Editorial comment: a review on radiofrequency, microwave and high-intensity focused ultrasound ablations for hepatocellular carcinoma with cirrhosis
Editorial

Editorial comment: a review on radiofrequency, microwave and high-intensity focused ultrasound ablations for hepatocellular carcinoma with cirrhosis

Merve Ozen, Driss Raissi^

Division of Vascular and Interventional Radiology, Department of Radiology, University of Kentucky, Lexington, KY, USA

^ORCID: 0000-0002-6751-2997.

Correspondence to: Driss Raissi. Division of Vascular and Interventional Radiology, Department of Radiology, University of Kentucky, Lexington, KY, USA. Email: driss.raissi@uky.edu.

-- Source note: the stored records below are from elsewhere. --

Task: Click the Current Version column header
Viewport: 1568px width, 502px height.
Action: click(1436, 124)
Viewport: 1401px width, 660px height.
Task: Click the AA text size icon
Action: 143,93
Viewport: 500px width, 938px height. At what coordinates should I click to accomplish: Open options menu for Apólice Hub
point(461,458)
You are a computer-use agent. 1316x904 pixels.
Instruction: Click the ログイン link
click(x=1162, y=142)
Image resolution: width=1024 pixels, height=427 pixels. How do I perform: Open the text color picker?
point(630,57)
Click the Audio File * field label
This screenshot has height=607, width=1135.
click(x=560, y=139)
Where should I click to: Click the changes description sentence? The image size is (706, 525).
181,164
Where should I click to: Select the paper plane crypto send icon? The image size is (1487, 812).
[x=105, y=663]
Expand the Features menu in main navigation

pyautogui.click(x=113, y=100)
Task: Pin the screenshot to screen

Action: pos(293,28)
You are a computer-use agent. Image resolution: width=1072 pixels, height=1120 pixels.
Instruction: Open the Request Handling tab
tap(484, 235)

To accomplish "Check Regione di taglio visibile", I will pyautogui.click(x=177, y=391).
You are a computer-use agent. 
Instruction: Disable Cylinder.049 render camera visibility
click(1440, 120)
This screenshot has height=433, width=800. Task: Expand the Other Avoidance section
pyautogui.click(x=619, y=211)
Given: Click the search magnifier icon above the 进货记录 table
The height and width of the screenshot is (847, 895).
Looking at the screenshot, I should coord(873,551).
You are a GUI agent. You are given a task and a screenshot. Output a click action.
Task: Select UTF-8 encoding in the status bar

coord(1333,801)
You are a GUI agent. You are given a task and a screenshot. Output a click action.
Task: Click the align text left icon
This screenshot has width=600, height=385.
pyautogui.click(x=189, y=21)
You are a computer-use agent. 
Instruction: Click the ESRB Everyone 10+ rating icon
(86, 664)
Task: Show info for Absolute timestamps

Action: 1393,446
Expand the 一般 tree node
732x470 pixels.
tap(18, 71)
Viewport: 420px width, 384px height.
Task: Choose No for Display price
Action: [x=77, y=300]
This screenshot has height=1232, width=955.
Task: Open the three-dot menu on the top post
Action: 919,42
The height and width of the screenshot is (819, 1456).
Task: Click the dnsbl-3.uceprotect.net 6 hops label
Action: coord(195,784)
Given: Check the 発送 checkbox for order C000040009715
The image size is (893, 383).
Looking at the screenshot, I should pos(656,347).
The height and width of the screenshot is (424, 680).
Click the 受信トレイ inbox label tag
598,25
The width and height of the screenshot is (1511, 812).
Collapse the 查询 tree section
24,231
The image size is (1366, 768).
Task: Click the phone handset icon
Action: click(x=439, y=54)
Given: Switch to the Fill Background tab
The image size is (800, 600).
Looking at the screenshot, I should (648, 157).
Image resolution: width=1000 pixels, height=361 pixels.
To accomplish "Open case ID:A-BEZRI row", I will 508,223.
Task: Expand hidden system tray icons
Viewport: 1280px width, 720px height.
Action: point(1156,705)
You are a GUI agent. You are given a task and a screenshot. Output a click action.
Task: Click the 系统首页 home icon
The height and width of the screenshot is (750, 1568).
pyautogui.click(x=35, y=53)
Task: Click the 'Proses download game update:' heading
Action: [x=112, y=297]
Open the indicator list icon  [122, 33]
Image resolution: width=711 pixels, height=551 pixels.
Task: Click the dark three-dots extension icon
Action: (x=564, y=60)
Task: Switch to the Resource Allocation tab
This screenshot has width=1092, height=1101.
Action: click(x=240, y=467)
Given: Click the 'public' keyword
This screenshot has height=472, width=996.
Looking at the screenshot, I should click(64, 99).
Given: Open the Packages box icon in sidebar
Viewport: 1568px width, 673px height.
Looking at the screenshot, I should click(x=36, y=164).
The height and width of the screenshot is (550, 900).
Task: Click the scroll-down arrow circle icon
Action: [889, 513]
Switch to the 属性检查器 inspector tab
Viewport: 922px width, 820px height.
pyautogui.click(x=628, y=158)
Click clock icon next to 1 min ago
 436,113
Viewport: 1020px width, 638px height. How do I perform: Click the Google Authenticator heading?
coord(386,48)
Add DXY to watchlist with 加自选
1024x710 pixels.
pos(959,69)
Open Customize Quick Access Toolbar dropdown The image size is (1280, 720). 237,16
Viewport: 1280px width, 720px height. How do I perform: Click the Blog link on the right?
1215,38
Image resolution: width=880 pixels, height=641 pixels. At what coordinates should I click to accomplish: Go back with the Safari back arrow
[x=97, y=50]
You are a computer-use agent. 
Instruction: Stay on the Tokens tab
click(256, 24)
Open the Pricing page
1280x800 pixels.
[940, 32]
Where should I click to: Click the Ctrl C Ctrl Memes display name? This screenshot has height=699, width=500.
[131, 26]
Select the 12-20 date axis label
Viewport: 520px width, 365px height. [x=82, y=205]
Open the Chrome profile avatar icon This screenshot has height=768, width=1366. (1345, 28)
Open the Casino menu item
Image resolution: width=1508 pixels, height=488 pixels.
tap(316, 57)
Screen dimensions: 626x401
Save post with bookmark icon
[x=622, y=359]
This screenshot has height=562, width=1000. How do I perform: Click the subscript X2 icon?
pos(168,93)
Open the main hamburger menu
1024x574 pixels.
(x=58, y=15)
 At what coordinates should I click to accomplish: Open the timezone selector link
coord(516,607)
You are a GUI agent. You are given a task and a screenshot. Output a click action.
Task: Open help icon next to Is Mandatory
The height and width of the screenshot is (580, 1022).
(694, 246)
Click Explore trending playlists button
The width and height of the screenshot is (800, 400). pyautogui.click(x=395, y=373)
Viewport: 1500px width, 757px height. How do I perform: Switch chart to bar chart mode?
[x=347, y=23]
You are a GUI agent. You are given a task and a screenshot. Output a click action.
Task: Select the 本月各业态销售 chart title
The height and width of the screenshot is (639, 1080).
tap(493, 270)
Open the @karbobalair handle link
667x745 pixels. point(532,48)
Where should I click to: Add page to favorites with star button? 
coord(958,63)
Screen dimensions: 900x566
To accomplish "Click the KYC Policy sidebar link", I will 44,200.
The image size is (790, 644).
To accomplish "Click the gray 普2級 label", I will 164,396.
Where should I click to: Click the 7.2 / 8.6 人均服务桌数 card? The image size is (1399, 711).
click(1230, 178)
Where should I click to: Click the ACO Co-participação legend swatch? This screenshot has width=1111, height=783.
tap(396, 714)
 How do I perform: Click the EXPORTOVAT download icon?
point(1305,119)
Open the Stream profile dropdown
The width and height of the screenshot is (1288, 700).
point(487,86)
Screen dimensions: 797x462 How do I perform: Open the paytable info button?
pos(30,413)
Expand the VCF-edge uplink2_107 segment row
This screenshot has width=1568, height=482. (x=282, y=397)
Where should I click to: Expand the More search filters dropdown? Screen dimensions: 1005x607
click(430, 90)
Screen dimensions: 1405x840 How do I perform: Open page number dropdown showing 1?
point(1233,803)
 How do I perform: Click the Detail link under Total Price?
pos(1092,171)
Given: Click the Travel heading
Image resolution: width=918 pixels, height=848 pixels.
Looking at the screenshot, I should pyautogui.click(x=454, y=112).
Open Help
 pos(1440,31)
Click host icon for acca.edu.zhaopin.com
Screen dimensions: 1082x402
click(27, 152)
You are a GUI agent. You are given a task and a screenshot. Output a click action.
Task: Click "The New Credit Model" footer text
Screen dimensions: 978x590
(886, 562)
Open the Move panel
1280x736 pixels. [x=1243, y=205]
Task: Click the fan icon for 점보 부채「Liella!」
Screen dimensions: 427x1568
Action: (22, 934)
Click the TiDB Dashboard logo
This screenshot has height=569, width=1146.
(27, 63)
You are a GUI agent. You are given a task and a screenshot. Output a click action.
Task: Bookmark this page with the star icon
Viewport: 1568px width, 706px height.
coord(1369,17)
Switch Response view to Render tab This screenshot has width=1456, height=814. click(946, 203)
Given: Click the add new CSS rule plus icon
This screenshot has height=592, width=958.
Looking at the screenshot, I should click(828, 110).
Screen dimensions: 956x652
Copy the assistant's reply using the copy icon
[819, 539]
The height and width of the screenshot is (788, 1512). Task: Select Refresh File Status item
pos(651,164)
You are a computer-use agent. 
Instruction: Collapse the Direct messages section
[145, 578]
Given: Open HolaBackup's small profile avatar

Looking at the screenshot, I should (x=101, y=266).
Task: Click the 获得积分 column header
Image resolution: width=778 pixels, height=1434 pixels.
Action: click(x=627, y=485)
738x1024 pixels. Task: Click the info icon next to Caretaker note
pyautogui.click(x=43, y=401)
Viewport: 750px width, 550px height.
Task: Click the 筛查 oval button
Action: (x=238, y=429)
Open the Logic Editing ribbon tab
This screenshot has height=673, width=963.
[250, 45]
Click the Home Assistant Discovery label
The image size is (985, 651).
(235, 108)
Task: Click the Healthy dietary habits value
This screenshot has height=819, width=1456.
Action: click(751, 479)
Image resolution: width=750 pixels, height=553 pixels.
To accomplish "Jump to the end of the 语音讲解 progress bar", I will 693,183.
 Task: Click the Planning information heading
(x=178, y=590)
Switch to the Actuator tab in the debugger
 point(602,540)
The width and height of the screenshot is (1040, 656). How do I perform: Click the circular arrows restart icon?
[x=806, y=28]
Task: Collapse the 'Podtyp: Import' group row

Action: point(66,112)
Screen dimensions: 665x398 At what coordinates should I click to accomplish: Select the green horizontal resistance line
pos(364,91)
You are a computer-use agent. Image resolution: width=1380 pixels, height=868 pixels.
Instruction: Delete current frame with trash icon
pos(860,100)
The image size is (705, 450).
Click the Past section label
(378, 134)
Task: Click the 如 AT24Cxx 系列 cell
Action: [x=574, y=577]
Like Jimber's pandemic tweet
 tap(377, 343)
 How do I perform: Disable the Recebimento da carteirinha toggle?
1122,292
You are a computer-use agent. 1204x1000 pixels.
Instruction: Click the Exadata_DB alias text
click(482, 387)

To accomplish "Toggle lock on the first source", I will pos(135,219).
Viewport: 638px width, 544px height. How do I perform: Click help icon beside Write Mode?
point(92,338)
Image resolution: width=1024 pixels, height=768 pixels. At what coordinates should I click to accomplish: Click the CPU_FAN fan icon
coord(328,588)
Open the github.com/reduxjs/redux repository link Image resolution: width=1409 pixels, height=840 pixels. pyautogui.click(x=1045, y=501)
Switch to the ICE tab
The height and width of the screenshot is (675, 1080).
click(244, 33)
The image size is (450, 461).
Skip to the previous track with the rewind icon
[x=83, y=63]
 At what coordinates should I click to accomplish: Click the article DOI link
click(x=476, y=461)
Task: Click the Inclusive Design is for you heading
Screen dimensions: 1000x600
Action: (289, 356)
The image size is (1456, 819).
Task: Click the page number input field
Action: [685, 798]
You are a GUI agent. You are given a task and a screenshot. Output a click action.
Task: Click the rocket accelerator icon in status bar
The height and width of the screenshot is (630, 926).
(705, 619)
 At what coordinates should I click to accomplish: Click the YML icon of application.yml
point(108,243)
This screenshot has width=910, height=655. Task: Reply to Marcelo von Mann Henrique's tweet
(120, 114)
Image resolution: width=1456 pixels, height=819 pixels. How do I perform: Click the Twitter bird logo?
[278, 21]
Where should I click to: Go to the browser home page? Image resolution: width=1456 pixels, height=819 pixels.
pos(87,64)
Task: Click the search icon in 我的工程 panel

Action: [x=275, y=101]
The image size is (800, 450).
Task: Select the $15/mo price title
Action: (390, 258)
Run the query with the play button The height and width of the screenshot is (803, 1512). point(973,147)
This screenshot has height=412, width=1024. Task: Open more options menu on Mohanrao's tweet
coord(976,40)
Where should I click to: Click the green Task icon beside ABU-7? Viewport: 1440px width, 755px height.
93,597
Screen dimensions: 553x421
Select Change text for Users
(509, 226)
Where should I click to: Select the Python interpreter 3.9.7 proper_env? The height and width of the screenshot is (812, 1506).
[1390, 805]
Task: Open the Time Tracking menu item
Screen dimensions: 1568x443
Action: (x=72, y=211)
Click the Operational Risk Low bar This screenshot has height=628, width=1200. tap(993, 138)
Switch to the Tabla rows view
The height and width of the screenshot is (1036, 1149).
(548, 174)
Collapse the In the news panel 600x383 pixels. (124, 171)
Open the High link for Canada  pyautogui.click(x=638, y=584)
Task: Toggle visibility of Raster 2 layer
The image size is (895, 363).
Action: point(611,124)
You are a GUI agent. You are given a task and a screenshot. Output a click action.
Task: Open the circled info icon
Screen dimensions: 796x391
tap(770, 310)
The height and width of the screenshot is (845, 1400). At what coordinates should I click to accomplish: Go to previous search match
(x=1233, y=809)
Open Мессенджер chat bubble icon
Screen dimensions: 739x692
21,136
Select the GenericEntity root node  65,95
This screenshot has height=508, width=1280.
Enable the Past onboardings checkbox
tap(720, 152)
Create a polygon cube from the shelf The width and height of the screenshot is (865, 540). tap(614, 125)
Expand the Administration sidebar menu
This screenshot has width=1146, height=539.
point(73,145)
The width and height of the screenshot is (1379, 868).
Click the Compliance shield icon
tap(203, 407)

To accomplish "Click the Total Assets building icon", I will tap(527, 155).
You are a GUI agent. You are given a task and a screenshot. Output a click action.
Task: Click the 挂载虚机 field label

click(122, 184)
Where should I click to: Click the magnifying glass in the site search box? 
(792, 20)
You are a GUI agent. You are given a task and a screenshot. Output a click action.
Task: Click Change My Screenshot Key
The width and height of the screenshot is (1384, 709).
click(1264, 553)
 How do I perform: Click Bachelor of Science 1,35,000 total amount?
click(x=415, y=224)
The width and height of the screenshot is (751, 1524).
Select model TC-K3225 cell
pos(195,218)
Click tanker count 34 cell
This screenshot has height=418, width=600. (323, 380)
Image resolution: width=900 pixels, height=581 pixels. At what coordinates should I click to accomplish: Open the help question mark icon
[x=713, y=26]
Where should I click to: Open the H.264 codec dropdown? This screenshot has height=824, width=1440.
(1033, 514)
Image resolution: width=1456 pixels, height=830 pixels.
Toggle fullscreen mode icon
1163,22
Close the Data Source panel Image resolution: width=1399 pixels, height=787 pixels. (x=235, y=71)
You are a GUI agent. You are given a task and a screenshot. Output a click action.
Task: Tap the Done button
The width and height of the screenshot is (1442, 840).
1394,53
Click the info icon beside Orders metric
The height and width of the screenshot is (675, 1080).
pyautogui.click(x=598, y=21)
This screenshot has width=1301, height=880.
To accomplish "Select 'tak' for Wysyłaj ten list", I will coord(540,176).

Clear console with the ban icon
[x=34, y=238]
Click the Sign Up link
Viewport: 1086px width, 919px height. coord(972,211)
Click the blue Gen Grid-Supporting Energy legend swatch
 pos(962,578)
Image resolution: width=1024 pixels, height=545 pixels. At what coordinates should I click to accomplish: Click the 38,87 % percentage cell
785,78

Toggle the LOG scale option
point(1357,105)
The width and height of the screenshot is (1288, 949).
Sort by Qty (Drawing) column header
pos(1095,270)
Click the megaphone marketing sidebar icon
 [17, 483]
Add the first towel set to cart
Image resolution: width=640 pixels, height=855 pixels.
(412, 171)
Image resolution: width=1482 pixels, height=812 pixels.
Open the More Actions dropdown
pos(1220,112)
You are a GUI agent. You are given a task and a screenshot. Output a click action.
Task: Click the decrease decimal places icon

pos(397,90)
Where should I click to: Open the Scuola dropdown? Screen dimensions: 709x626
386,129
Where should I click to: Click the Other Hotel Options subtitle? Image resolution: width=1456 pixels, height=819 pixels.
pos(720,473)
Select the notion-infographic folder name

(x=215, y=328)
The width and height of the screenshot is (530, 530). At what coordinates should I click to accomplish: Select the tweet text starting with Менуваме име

Comment on: Cheung TT, Ma KW, She WH. A review on radiofrequency, microwave and high-intensity focused ultrasound ablations for hepatocellular carcinoma with cirrhosis. Hepatobiliary Surg Nutr 2021;10:193-209.


Submitted Apr 10, 2022. Accepted for publication May 06, 2022.

doi: 10.21037/hbsn-22-138


We read with great interest the article by Cheung et al. (1) recently published in Hepatobiliary Surgery and Nutrition, presenting a narrative review of various ablation systems for hepatocellular carcinoma (HCC) in cirrhotic patients. We would like to provide several comments. We would first like to offer our congratulations to the authors for their review, which extensively discusses radiofrequency (RFA), high-intensity focused ultrasound (HIFU) , and microwave ablation (MWA) ablation techniques. This review is a succinct summary to better understand the utility of various ablation techniques used in HCC treatment (1).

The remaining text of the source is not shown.